Before we begin

This template is very opinionated and makes sense only in a very specific case.

Disadvantages of this template:

  • you're ok with some downtime, ~1 minute for every release. I think it can be mitigated if you handle staticfiles differently, but I'd rather prefer to KISS. Otherwise, use django-storages with fly's release command to collect staticfiles. Another option is to use strategy flag in the flyctl deploy command, but it might require an additional app slot.
  • your DB is read only on prod ( see tomwojcik/django-fly-postgres-template for the alternative )

Advantages of this template:

  • it's free to run on fly and requires only a single "app" slot
  • the DB is read only on prod, meaning that you deploy sqlite with the project, it's in your VCS, which means you don't need to worry about a lot of things
  • the entire site is cached indefinitely, both app-side (django.middleware.cache.{Update,FetchFrom}CacheMiddleware, remove if needed) and client side (Whitenoise, staticfiles indefinitely, Django views for 60 seconds)
  • all assets are compressed (Whitenoise with brotli)
  • all statics are integrated out of the box, including Bootstrap 4, jQuery and HTMX
  • once you need read and write on prod DB, it's relatively easy to migrate

How to use

Last I checked, Jinja2 didn't work well with Python3.11. Use any lower Python version.

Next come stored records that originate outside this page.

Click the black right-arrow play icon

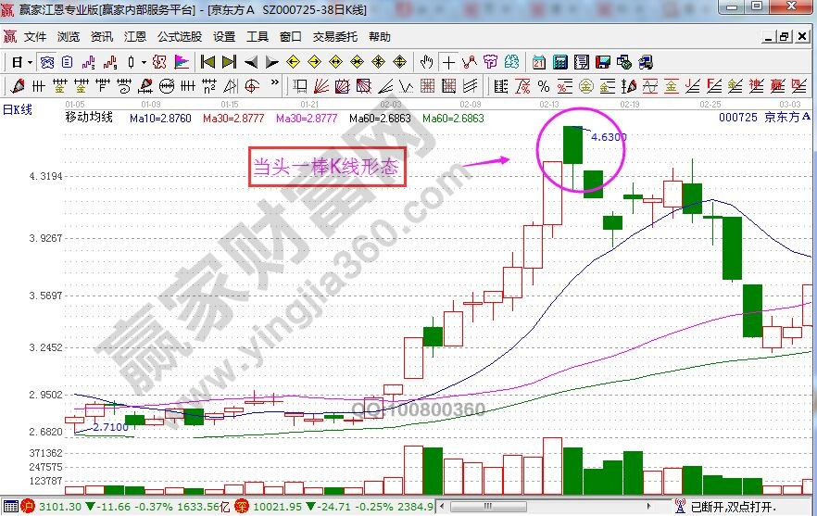pos(271,62)

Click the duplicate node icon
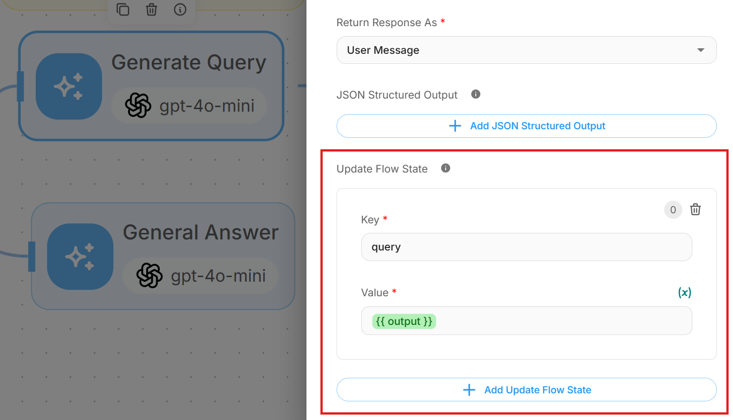coord(123,10)
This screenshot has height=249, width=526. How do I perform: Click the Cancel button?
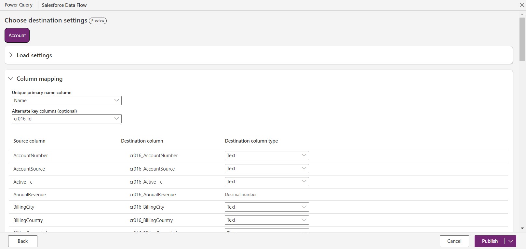pos(454,241)
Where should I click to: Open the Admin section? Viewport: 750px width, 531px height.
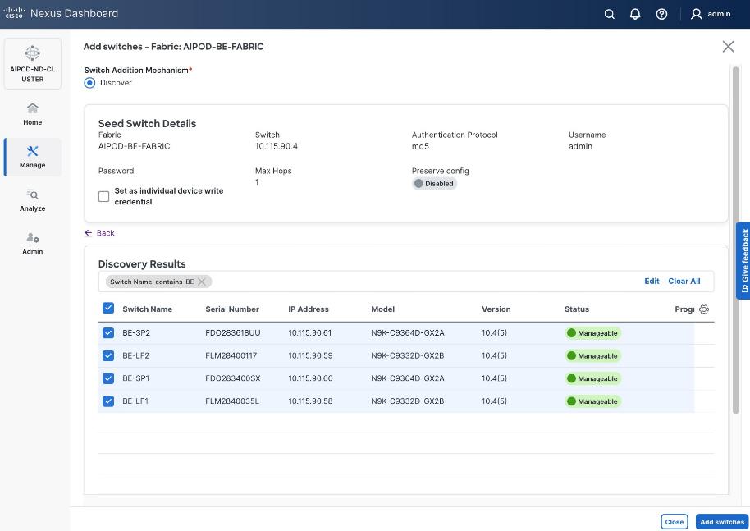[x=33, y=243]
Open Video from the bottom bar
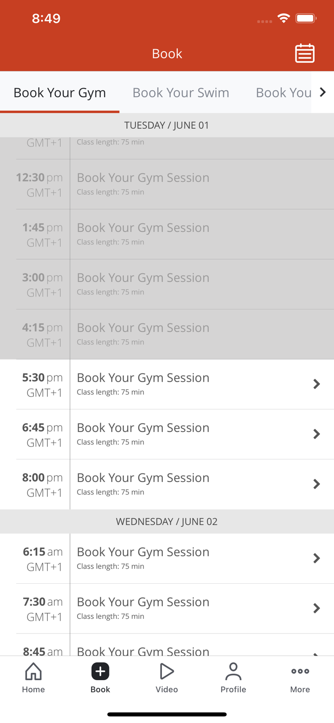The width and height of the screenshot is (334, 723). point(167,671)
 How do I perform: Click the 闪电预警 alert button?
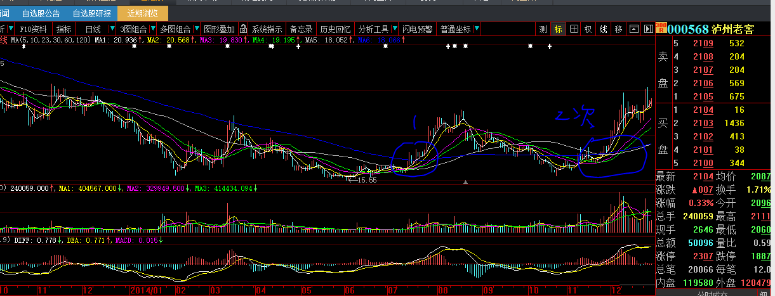(417, 29)
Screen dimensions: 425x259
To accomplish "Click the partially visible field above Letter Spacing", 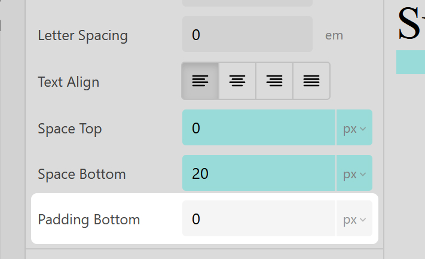I will pyautogui.click(x=247, y=3).
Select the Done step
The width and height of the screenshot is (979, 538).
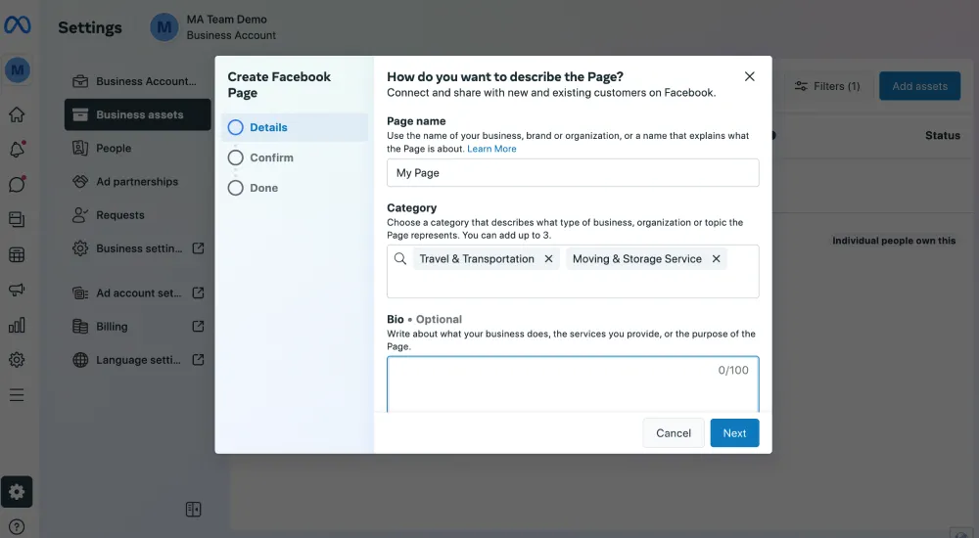pos(262,188)
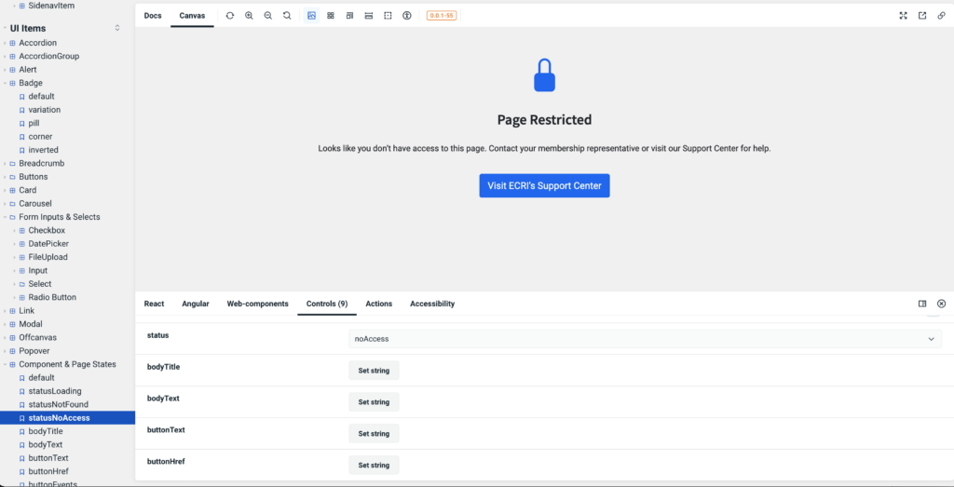
Task: Click Visit ECRI's Support Center button
Action: [x=544, y=185]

$ pip install -U cookiecutter jinja2
$ cookiecutter gh:tomwojcik/django-fly-sqlite-template

Give it a proper name

project_name [Fly App]: My Blog
project_slug [my_blog]:  # just hit enter if it looks fine, the slug is generated automatically

Post generation hook already creates a git repository and adds everything that's been created. Just add remote and push

$ git remote add origin git@github.com:<username>/<reponame>.git
$ git push -u -f origin main

For the next steps follow the README.md from the generated app.